Final answer:
A vector space is a set that meets certain criteria. The set of position vectors on a specific plane, z=x+y, is a vector space. The set of 3-vectors with a positive x-component is not a vector space.
Step-by-step explanation:
(a) The set of all position vectors (x,y,z) that lie on the plane z=x+y is a vector space. To be a vector space, it needs to satisfy certain criteria, including closure under addition and scalar multiplication. In this case, the set satisfies both criteria. For example, adding two vectors in this set will still result in a vector that lies on the plane z=x+y, and multiplying a vector by a scalar will also result in a vector on the plane.
(b) The set of all 3-vectors with vx>0 is not a vector space because it fails to meet the criterion of closure under scalar multiplication. For example, multiplying a vector with vx>0 by a negative scalar would result in a vector with vx<0, which is not in the set.

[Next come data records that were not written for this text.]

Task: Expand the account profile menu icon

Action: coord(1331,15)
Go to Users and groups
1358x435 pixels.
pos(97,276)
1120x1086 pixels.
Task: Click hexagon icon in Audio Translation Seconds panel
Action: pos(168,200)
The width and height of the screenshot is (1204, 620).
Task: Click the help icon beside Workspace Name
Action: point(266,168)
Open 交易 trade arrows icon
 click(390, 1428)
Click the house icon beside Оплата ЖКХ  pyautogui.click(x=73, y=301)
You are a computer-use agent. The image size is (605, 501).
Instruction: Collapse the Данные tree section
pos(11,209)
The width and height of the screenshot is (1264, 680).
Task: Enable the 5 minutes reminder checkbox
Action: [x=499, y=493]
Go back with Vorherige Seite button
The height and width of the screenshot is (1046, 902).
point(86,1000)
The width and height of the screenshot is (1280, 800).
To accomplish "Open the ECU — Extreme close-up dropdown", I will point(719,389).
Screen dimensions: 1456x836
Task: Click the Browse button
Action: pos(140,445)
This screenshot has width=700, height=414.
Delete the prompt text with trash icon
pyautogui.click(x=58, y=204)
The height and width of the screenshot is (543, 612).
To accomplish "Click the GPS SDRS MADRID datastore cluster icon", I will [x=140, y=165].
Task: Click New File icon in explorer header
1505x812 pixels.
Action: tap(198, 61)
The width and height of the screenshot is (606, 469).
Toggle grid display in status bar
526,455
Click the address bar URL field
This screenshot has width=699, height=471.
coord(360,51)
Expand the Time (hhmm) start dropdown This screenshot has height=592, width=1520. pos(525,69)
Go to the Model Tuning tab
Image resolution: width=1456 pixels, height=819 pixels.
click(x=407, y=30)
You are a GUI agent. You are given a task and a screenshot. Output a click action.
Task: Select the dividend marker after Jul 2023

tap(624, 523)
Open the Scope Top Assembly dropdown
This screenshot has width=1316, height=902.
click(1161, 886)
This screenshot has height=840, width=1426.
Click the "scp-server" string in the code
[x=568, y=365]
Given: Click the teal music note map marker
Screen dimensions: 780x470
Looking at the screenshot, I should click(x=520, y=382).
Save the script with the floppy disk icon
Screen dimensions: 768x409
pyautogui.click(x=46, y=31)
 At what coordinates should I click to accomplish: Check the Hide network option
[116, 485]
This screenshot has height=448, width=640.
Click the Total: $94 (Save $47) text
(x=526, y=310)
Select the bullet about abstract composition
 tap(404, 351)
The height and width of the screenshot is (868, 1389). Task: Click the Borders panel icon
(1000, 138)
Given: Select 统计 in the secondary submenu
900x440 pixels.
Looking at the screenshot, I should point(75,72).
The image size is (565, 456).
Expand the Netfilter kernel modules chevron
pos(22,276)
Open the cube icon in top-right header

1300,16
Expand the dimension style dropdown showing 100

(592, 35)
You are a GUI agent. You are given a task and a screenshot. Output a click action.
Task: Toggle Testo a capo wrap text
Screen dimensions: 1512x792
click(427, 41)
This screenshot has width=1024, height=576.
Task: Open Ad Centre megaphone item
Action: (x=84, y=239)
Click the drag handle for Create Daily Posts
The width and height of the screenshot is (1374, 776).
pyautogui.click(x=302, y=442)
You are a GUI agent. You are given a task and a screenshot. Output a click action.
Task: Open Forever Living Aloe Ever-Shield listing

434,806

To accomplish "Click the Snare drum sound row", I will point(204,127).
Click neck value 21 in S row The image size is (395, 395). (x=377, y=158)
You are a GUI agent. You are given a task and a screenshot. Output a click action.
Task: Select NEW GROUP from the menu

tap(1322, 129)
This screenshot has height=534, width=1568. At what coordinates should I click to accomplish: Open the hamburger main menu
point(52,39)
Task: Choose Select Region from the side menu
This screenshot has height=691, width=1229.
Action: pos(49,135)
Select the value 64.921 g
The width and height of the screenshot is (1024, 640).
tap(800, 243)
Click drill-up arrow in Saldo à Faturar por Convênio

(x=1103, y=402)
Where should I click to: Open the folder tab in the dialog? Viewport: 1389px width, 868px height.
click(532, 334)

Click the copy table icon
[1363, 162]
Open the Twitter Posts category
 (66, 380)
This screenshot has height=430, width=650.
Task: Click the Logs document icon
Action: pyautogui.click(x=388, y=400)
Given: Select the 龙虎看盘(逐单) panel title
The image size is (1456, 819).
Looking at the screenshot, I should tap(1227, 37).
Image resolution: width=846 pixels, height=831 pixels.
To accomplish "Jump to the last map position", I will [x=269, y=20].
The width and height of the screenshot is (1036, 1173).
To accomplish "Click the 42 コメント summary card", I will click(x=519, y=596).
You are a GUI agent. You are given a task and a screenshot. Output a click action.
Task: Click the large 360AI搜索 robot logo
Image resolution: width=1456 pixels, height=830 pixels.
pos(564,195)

(c) The set of all real numbers is not a vector space because it fails to meet the criterion of closure under addition. For example, adding two real numbers may not result in another real number.
(d) The set of all possible box sizes (height, width, length) is not a vector space as it fails to meet the criterion of closure under scalar multiplication. For example, multiplying the box sizes by a negative scalar would result in negative dimensions, which is not physically possible.